John Bolton a right choice for Ambassador?

  • Yes, he will give the U.N. what it needs.

    Votes: 11 55.0%
  • No, he is not the right choice.

    Votes: 9 45.0%

  • Total voters
    20
I picked Yes, because I think we need a man in there who will be tough with the UN. And he seems to be tough enough.
 
cnredd said:
This was written by Tasrah, a very intelligent debater here at the forum...

Established in 1945, the United Nations is the stepchild of the failed League of Nations. Initially, the United Nations only accepted membership from the Allied Alliance nations who had declared war on the Axis Powers. This caveat meant that the original UN members shared a basic common cause and moral clarity. UN membership was eventually opened to all nations of the international community... regardless of political or moral stance.

In its current formulation, the United Nations majority is composed of Third World nations ruled by dictators and authoritarian regimes. This majority has formed a resolution/voting bloc which has resulted in the organizational marginalization of democratic nations.

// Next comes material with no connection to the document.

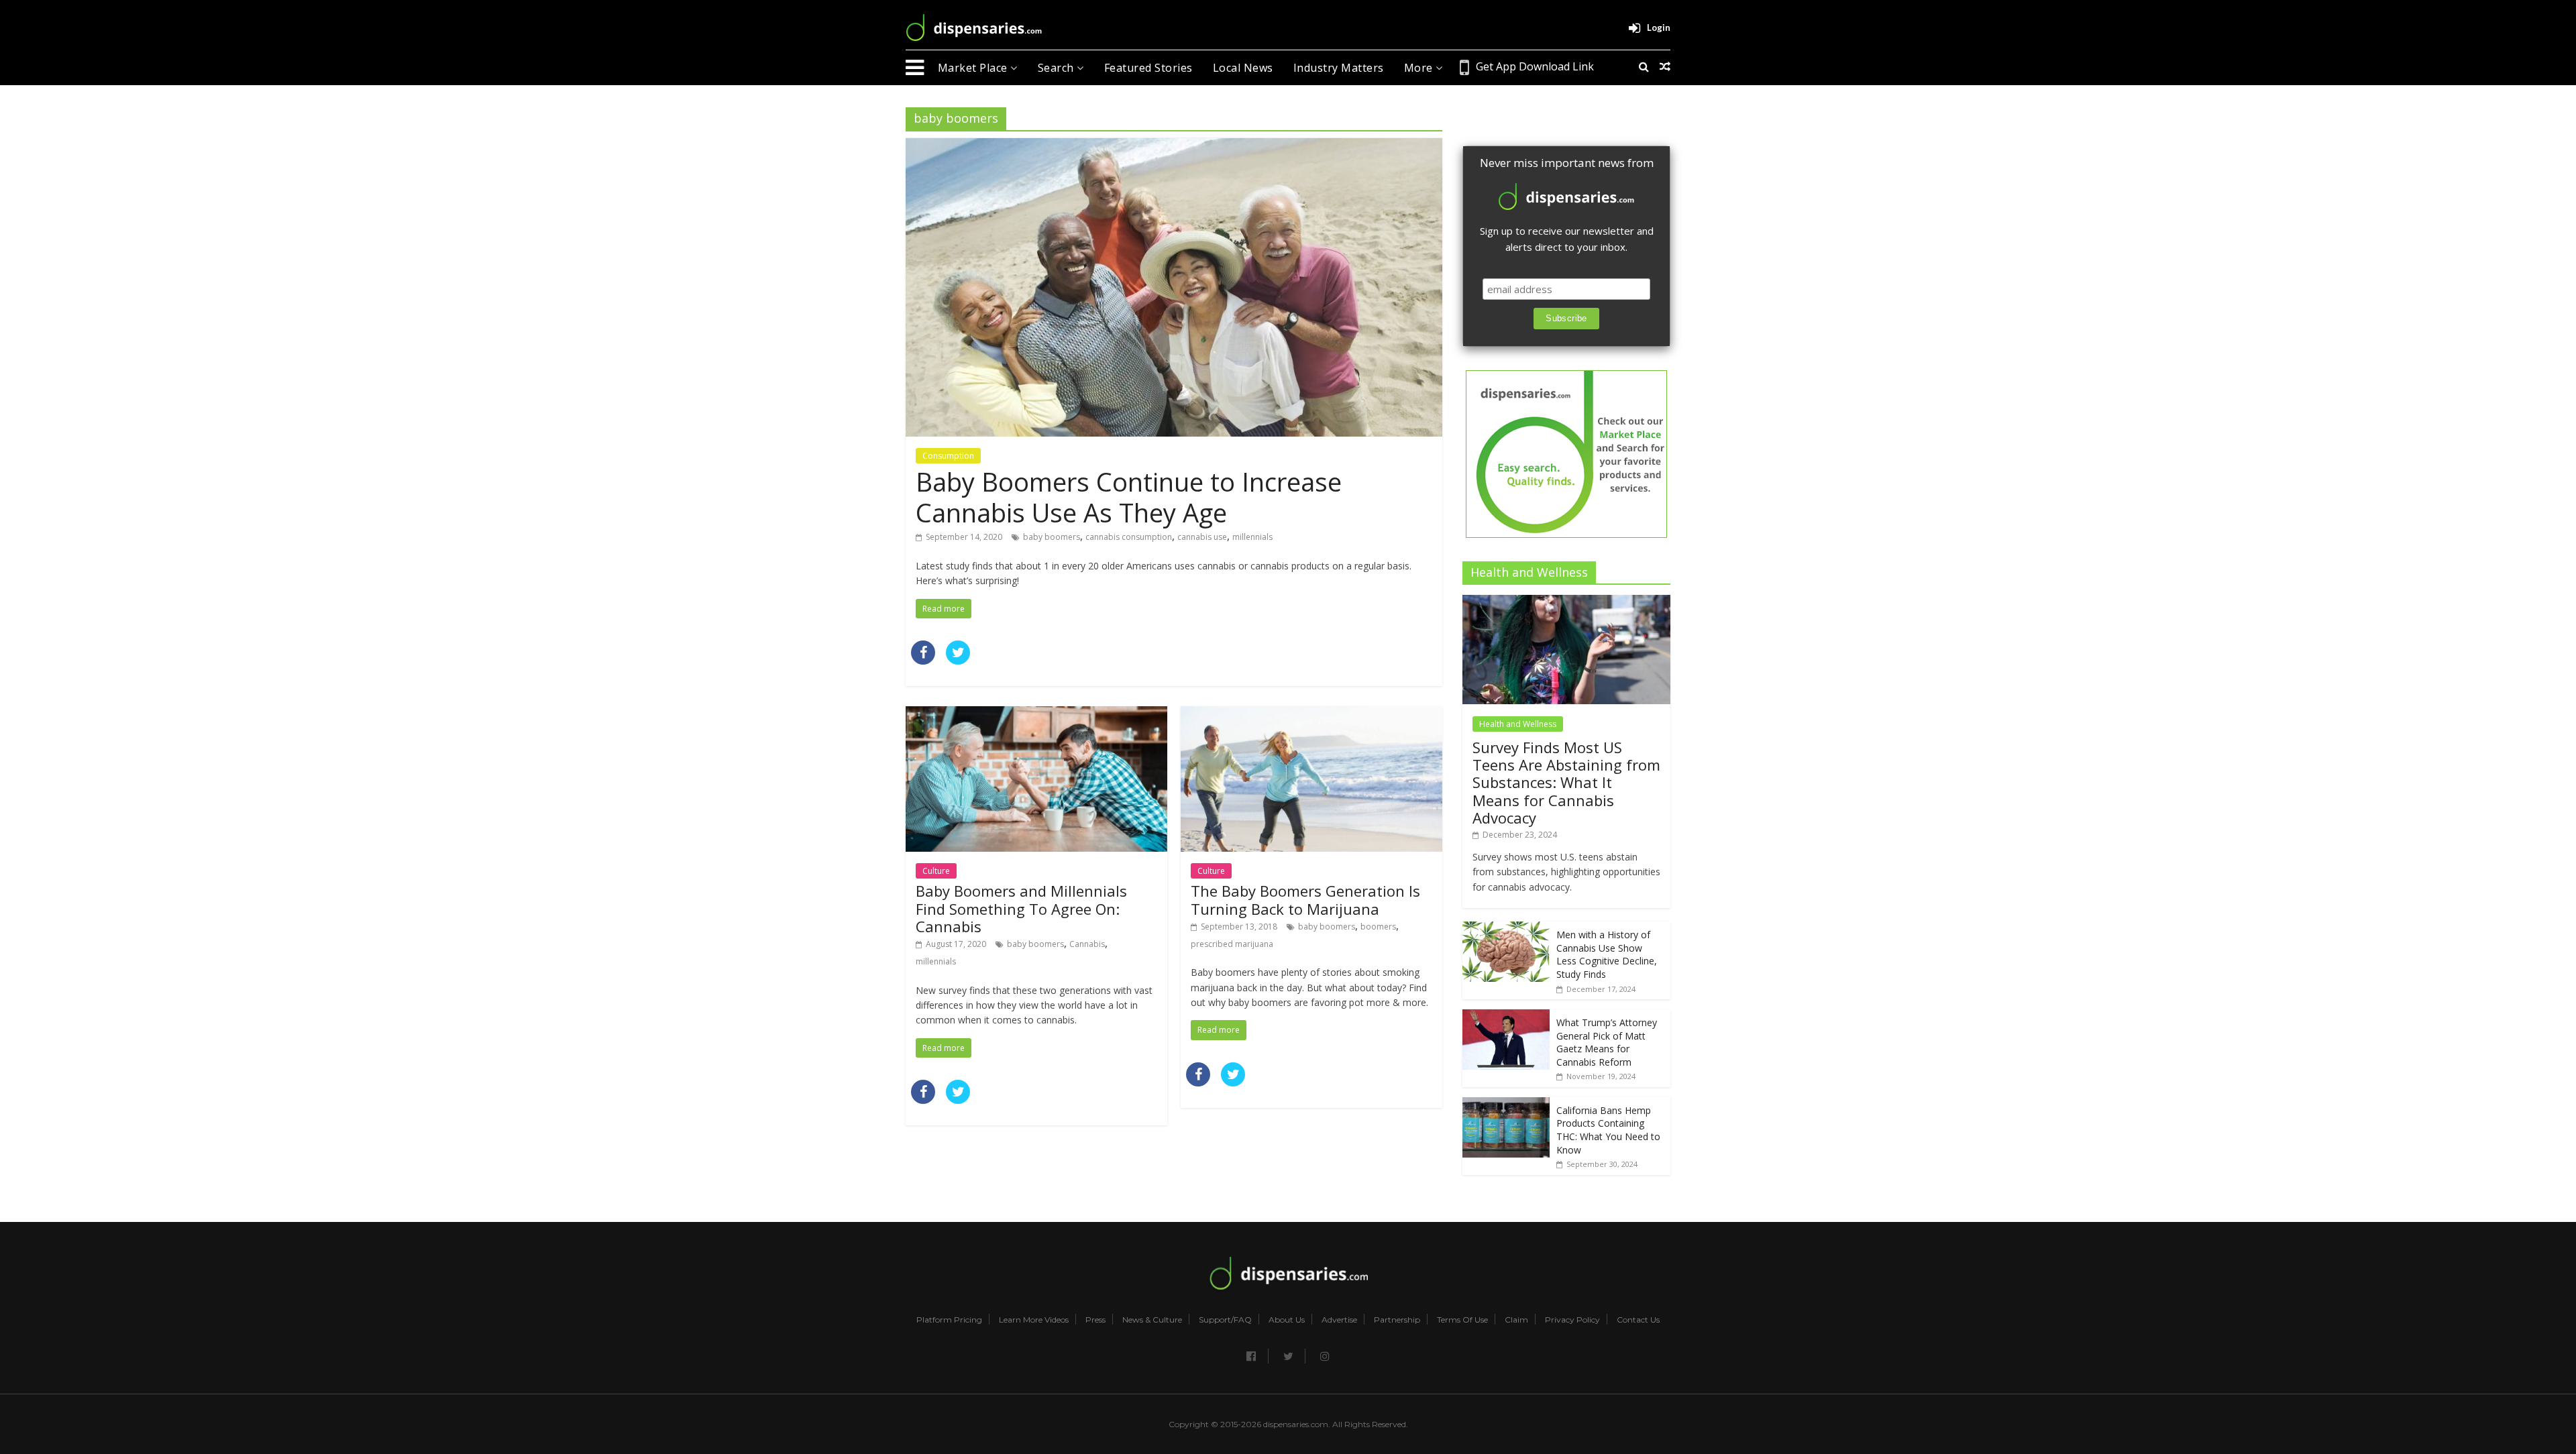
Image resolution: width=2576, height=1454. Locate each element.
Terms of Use (1462, 1320)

Although the United Nations boasts of an international legitimacy and claims a moral high ground, it is now viewed by many democratic nations as an irrelevant tower of Babel that has substituted moral equivalence for moral clarity. The track record of the UN in addressing moral crisis is on the whole quite appalling...
Israel/Palestine, the Uganda of Idi Amin, Cambodia, Eritrea, Bosnia/Kosovo, Rwanda, Somalia, Sri Lanka, Iraq, and now Sudan. It is failing in efforts to address the critical issue of nuclear prolifferation with India, Pakistan, Libya, North Korea, and Iran as prominent examples. Criminal activity such as child prostitution by UN troops in areas under its juristiction has been reported, and organizational corruption such as the Iraq Oil For Food Program is being investigated. Authoritative and despotic regimes such as Syria and Sudan have been promoted to the UN Security Council and the UN Commission on Human Rights.

Has the time now come for the democracies of the world to disengage from the United Nations and form a new international agency such as the Community of Democracies?


I say, with enthusiasm..."YES!"


Exactly. Thanks. I was looking for that post. We keep covering the same old ground when new debaters come in. We need a resolved section of the debate forum.
 
akyron said:
Exactly. Thanks. I was looking for that post. We keep covering the same old ground when new debaters come in. We need a resolved section of the debate forum.

I cheat...Sometimes, if I find a post which sums everything up nicely, I put it in a "notepad" file and save it WITH who said it....I give credit where its due.
 
superskippy said:
I thought the original plan was to beat the Axis Powers. It was called the United Nations because of the unity of nations against the Nazi's, the Italians, and the Japanese.
You just flunked the history test.

The opposing sides during the war were the Axis Powers, which you correctly identified, and the Allied Powers, which you did not.

The initial organizational meetings to form what was to become the United Nations were held in San Francisco in April, 1945, which, incidentally, was the month before Germany capitulated.
 
Actually the use was first initiated by Roosevelt's Decleration of the United Nations, which committed the Allies to the principles of the Atlantic Charter and the defeat of the Axis Powers, the initial idea was set down in 1943 in the Allied conferences in Moscow and Tehran and solidified the goals of those United Nations to defeat the Axis Powers. After the war ended the orginization did not dissolve and the nations already involved did not lose seat's rather the victorous United Nations changed the purpose of it.


It's initial purpose was the defeat of the Axis, that's a historical fact.